Lo que le está sucediendo al PSOE es la misma descomposición
que ya afectara al laborismo británico tras el cuestionable mandato de Tony
Blair, al socialismo francés con Hollande, al SPD alemán, al homónimo de
Portugal y, de manera mucho más dramática, al PASOK griego, todos ellos
miembros de una corriente ideológica que ha gobernado en la mayoría de los
países de Europa y ha llegado ser el segundo grupo, por número de diputados,
del Parlamento Europeo. Una descomposición que se ha acelerado, expulsándolos
de los gobiernos y alejándolos de los ciudadanos, con la emergencia de la
crisis financiera que todavía hoy impide el normal desarrollo y crecimiento
económico del Viejo Continente. Basta recordar, para ejemplificarlo, las
medidas impulsadas por el último presidente socialista de España, Rodríguez
Zapatero, de recortes presupuestarios y congelaciones salariales, que
posteriormente fueron endurecidas por el Gobierno de Mariano Rajoy, cuando lo
sustituyó en los albores de la crisis, sin que los ciudadanos perdonen a aquel
ni castiguen a éste. Si a ello añadimos la aparición de nuevos frentes y
preocupaciones, como los que representan el flujo emigratorio masivo que
despierta en muchos países, también en el nuestro, el racismo y la xenofobia;
una juventud con o sin estudios pero sin expectativas de empleo y condenada a
vivir peor que sus padres; la parálisis y la precariedad que caracterizan a la
actividad comercial y el mundo laboral; y un fenómeno de corrupción galopante,
casi sistémico, que afecta tanto a partidos como a instituciones, no puede
resultar extraño que las políticas que, en general, pretendían transformar la realidad se
hayan quedado anquilosadas por no saber resolver estos problemas y la
socialdemocracia, en particular, haya emprendido una senda de declive en todo
el continente que el PSOE está acusando en sus propias carnes.. Muchos
problemas, viejos y nuevos, que no hallan respuesta por parte de una izquierda
que, no solamente es incapaz de entusiasmar a la gente, sino que deja que la
derecha neoliberal vaya desmantelando progresivamente el Estado del Bienestar
con la excusa de su “sostenibilidad” y consienta el imparable crecimiento de las desigualdades y las injusticias
impuestas por el mercado y su sacrosanto objetivo de enriquecimiento de unos
pocos.
El declive del PSOE viene de antiguo y es común a una
ideología que se ha dejado ganar por los que no quieren pagar impuestos, están
en contra de una fiscalidad progresiva que redistribuya la riqueza nacional y
pretenden que los ciudadanos costeen de su bolsillo las necesidades básicas de
educación, sanidad y pensiones, aunque vengan condenados desde el nacimiento a
padecer carencia de oportunidades para poder afrontarlas.
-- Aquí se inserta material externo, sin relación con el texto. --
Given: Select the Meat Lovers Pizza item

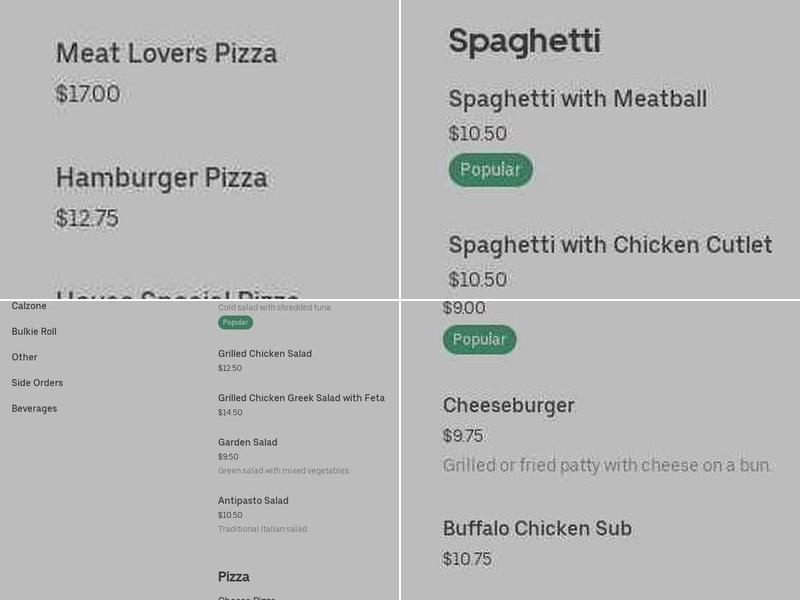Looking at the screenshot, I should (168, 53).
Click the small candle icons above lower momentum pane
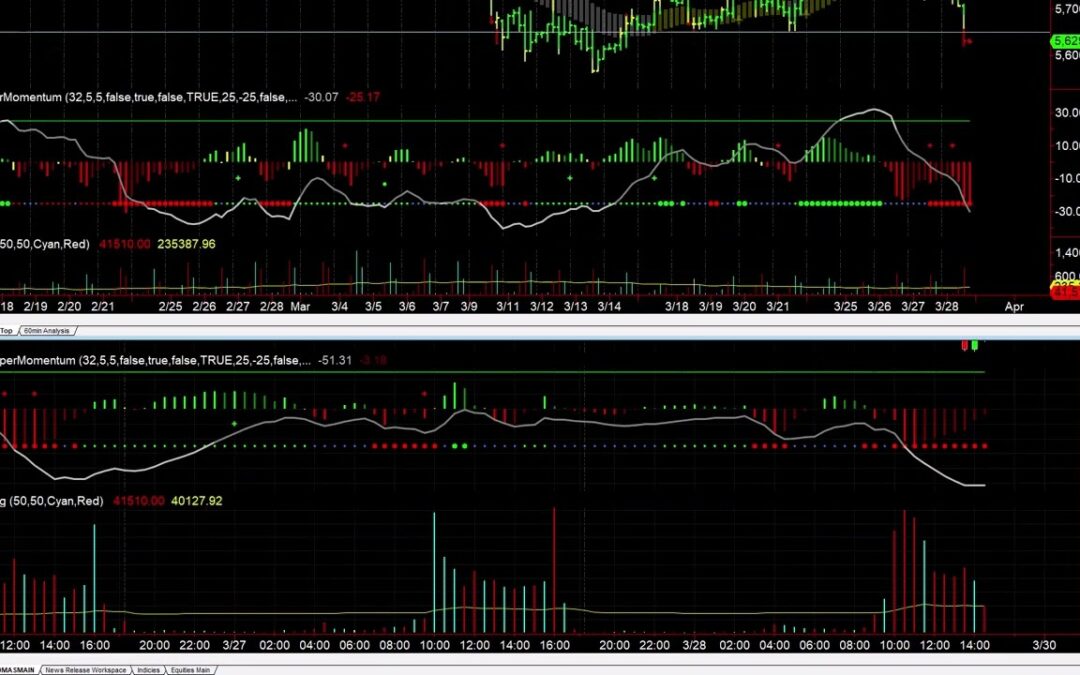This screenshot has height=675, width=1080. pyautogui.click(x=970, y=345)
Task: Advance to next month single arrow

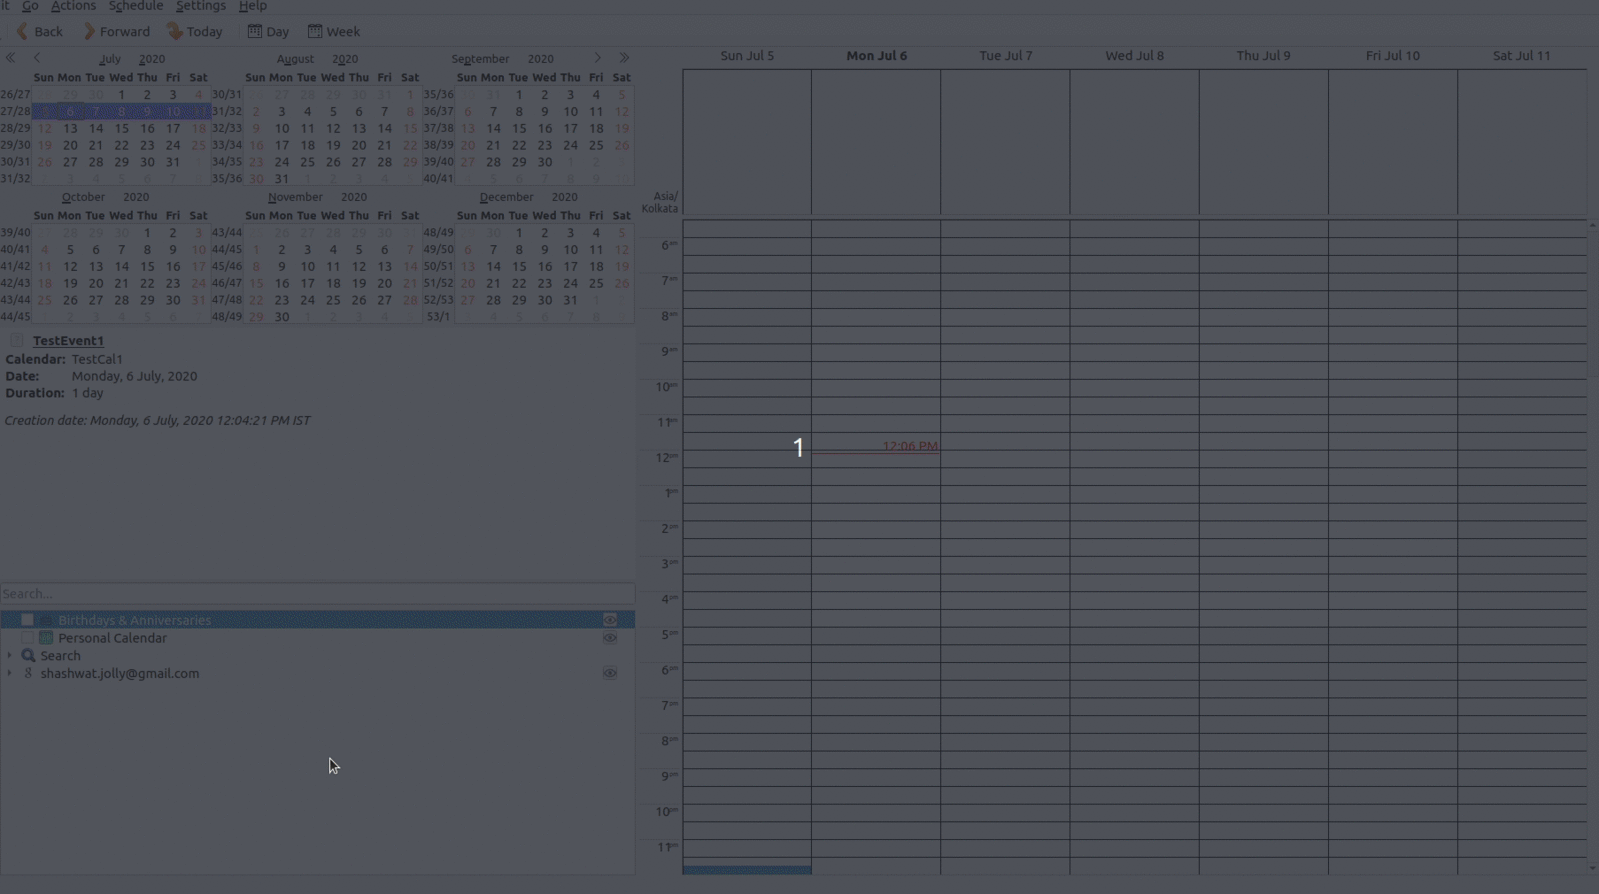Action: click(597, 58)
El declive del
socialismo español no es cuestión de personas, sino de ideas, de esa falta de
ideas y proyectos del que adolece un pensamiento que, desgraciadamente, ha
renunciado a transformar la realidad y se ha dejado domesticar por el mercado.
Y puesto que el mercado es dominante, la gente deja gobernar a los mercaderes
con tal de que repartan algunas migajas a los pobres, que somos el resto.